- [Extrait cité]:
================================

Pour comprendre ce concept, il est intéressant d’effectuer un voyage dans le temps précisément en Amérique du Sud, dans une tribu connue sous le nom de Yap. Chez eux, on trouve des grosses pierres pouvant atteindre 4 mètres de diamètre avec un trou au milieu, ces pierres étaient leur monnaie. Alors vous conviendrez que ce n’est pas très pratique pour aller acheter du tajine ! Par conséquent, ils utilisaient la tradition orale pour savoir à qui appartenait chacune des pierres. Imaginons que Mehdi veuille acheter une maison ; il se rend sur la place du village et annonce la transaction publiquement. Alors, tout le beau monde de cette tribu sait à l’instant l’identité du nouveau propriétaire de la pierre de Mehdi. Cela fonctionne très bien quand le nombre des transactions est faible. A l’opposé, quand il y a un grand nombre de transactions on ne peut plus tellement se fier à la mémoire collective de cette tradition orale. Alors, le chef de la tribu décide de nommer quelqu’un qui se chargera de noter dans un registre toutes les transactions ; c’est le banquier. On se retrouve alors dans la situation suivante : à chaque fois qu’il y a transaction, le banquier vérifie la disponibilité de la pierre et l’appartenance de celle-ci à la personne concernée par la transaction avant de s’exécuter et moyennant une commission… De commission en commission le banquier devient un homme riche et puissant ce qui suscite la révolte des habitants du village qui vont se plaindre chez le chef. La décision du chef est radicale ; il décide que tous jouent le rôle de banquier ; c’est-à-dire qu’en cas de transaction sur la place du village tout le monde vérifie et enregistre la transaction dans le registre ; ce registre c’est ce qu’on appelle la Blockchain.
Autrement dit, la Block Chain est le registre d’enregistrement des opérations ordonnées chronologiquement, sécurisé et distribué sur tous les ordinateurs du réseau. Tout le monde a donc toujours accès à toutes les transactions. Alors, pour le monde des transactions c’est une révolution car cette technologie permet de réduire les frais que prélevaient les intermédiaires habituels tels que les banques. On va même jusqu’à comparer la révolution du Blockchain à celle de l’internet dans ses débuts.

================================

- [Données fournies]:
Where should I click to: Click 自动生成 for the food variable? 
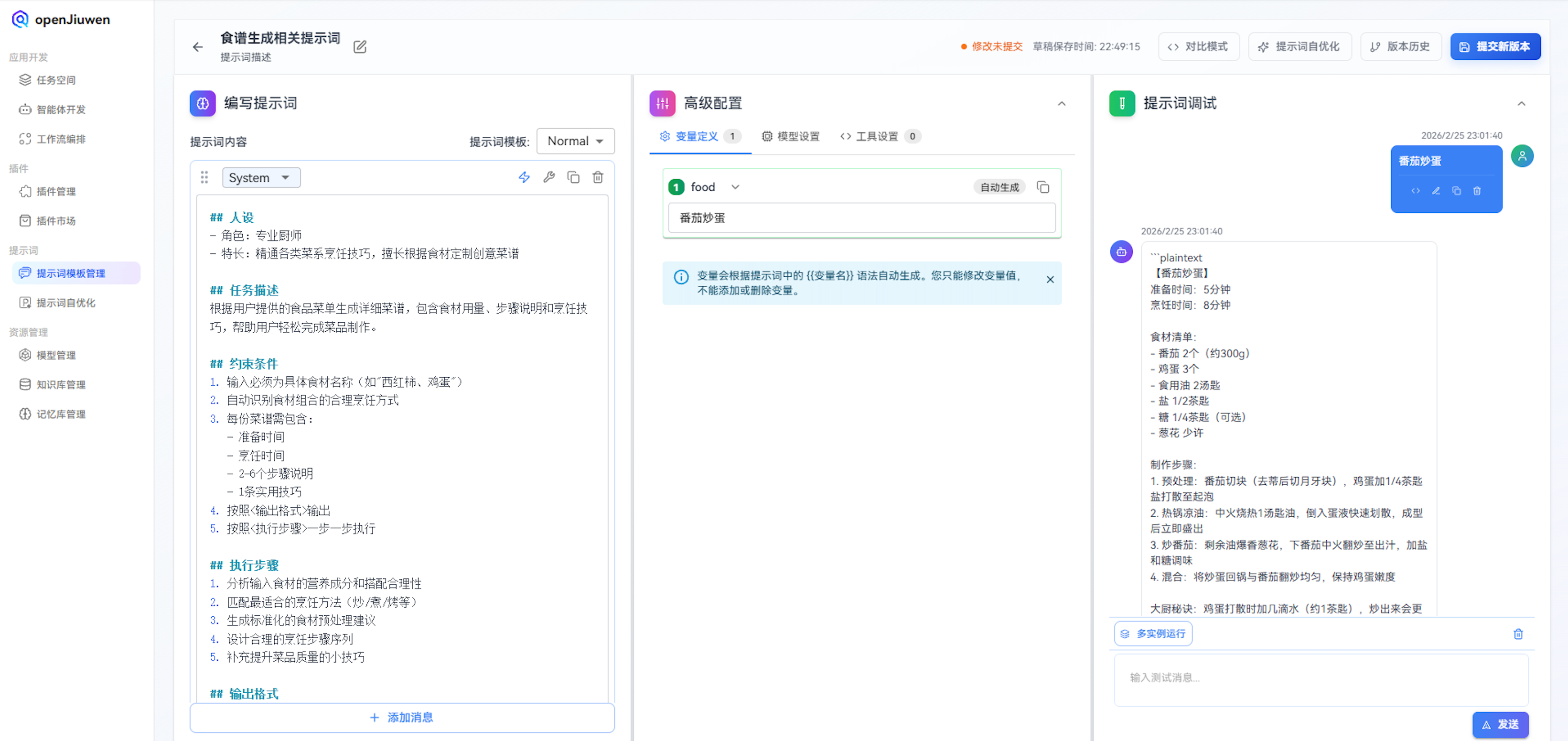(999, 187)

================================

- [Consigne]:
Prolongez l'extrait consacré à la blockchain en reprenant juste après sa dernière phrase.

- [Réponse attendue]:
En effet, il y a de plus en plus de cas d’utilisations qui sont mis en place ou en cours d’étude qui devraient permettre de muter le système économique en un réseau ou les intermédiaires n’ont plus de place. Facile à dire, mais difficile à appliquer surtout dans le cas des banques. En l’occurrence, quand on sait combien les banques sont importantes pour la stabilité économique mondiale ; il est difficile d’admettre que le monde peut fonctionner sans banques. Il convient donc de se poser ces questions : que deviendra le monde sans banque, d’autant plus s’il est adossé à une monnaie décentralisée qui n’a de base que la variation entre l’offre et la demande ? D’autre part, maitrise-t-on suffisamment la sécurité informatique pour y placer la totalité du système économique ? Qu’adviendra-t-il si nous nous investissons dans cette mutation et échouons ? Pourrons-nous nous en remettre ?
Vous l’aurez compris il n’est pas seulement question de billets de banque mais de l’avenir de l’humanité toute entière. Et si on ne réussit pas à canaliser ce genre de techniques qui peuvent donner un souffle nouveau à une économie qui peine à suivre la vitesse de la mondialisation, nous pourrions en subir des retombées catastrophiques.
En somme, l’idée des cryptomonnaies comme moyen d’échange au même titre que la monnaie telle qu’on la connait ouvre le débat futuriste de la nécessité de se préparer à la dématérialisation des monnaies fiduciaires. Il n’est plus farfelu d’envisager le futur de l’économie mondiale sans monnaie fiduciaire au profit du virtuel ; cela permettrait d’étoffer la base de données des transactions qui échappent encore à la vigilance des autorités. En effet, nous aurons toujours besoin de cette garantie que procure la présence d’un régulateur (en tout cas pour le moment).
Et si nous n’avons plus besoin d’intermédiaire, peut être aura-t-on besoin de contrôleurs. Des métiers mourront et d’autres naîtrons pour accommoder cette révolution économique. Si certains pensent encore aujourd’hui que les cryptomonnaies ne sont que pure farce, la Block Chain n’aura de cesse de les convaincre que la révolution est bien en marche.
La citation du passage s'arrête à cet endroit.